59

I'm trying to use Spark dataframes instead of RDDs since they appear to be more high-level than RDDs and tend to produce more readable code.

In a 14-nodes Google Dataproc cluster, I have about 6 millions names that are translated to ids by two different systems: sa and sb. Each Row contains name, id_sa and id_sb. My goal is to produce a mapping from id_sa to id_sb such that for each id_sa, the corresponding id_sb is the most frequent id among all names attached to id_sa.

Let's try to clarify with an example. If I have the following rows:

[Row(name='n1', id_sa='a1', id_sb='b1'),
 Row(name='n2', id_sa='a1', id_sb='b2'),
 Row(name='n3', id_sa='a1', id_sb='b2'),
 Row(name='n4', id_sa='a2', id_sb='b2')]

My goal is to produce a mapping from a1 to b2. Indeed, the names associated to a1 are n1, n2 and n3, which map respectively to b1, b2 and b2, so b2 is the most frequent mapping in the names associated to a1. In the same way, a2 will be mapped to b2. It's OK to assume that there will always be a winner: no need to break ties.

I was hoping that I could use groupBy(df.id_sa) on my dataframe, but I don't know what to do next. I was hoping for an aggregation that could produce, in the end, the following rows:

[Row(id_sa=a1, max_id_sb=b2),
 Row(id_sa=a2, max_id_sb=b2)]

But maybe I'm trying to use the wrong tool and I should just go back to using RDDs.

mazaneicha
  • 8,794
  • 4
  • 33
  • 52
Quentin Pradet
  • 4,691
  • 2
  • 29
  • 41

3 Answers3

82

Using join (it will result in more than one row in group in case of ties):

import pyspark.sql.functions as F
from pyspark.sql.functions import count, col 

cnts = df.groupBy("id_sa", "id_sb").agg(count("*").alias("cnt")).alias("cnts")
maxs = cnts.groupBy("id_sa").agg(F.max("cnt").alias("mx")).alias("maxs")

cnts.join(maxs, 
  (col("cnt") == col("mx")) & (col("cnts.id_sa") == col("maxs.id_sa"))
).select(col("cnts.id_sa"), col("cnts.id_sb"))

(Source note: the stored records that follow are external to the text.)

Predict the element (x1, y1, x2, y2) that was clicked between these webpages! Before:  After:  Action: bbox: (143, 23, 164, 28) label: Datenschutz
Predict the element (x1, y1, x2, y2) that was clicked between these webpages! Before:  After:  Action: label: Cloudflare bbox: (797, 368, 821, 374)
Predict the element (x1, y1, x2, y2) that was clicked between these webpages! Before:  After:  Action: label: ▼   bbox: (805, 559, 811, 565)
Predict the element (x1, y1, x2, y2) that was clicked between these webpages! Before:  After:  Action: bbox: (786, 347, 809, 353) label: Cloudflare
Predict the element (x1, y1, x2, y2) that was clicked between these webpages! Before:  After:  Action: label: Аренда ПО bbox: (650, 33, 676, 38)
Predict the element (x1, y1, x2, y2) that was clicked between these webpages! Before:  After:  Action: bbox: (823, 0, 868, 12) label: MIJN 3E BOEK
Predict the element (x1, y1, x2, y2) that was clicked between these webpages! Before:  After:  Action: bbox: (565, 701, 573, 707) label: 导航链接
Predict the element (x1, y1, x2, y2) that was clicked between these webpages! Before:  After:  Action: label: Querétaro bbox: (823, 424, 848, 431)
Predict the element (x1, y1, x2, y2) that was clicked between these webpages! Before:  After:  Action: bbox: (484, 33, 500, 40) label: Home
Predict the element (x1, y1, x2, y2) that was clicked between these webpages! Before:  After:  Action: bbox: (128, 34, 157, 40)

Using window functions (will drop ties):

from pyspark.sql.functions import row_number
from pyspark.sql.window import Window

w = Window().partitionBy("id_sa").orderBy(col("cnt").desc())

(cnts
  .withColumn("rn", row_number().over(w))
  .where(col("rn") == 1)
  .select("id_sa", "id_sb"))

Using struct ordering:

from pyspark.sql.functions import struct

(cnts
  .groupBy("id_sa")
  .agg(F.max(struct(col("cnt"), col("id_sb"))).alias("max"))
  .select(col("id_sa"), col("max.id_sb")))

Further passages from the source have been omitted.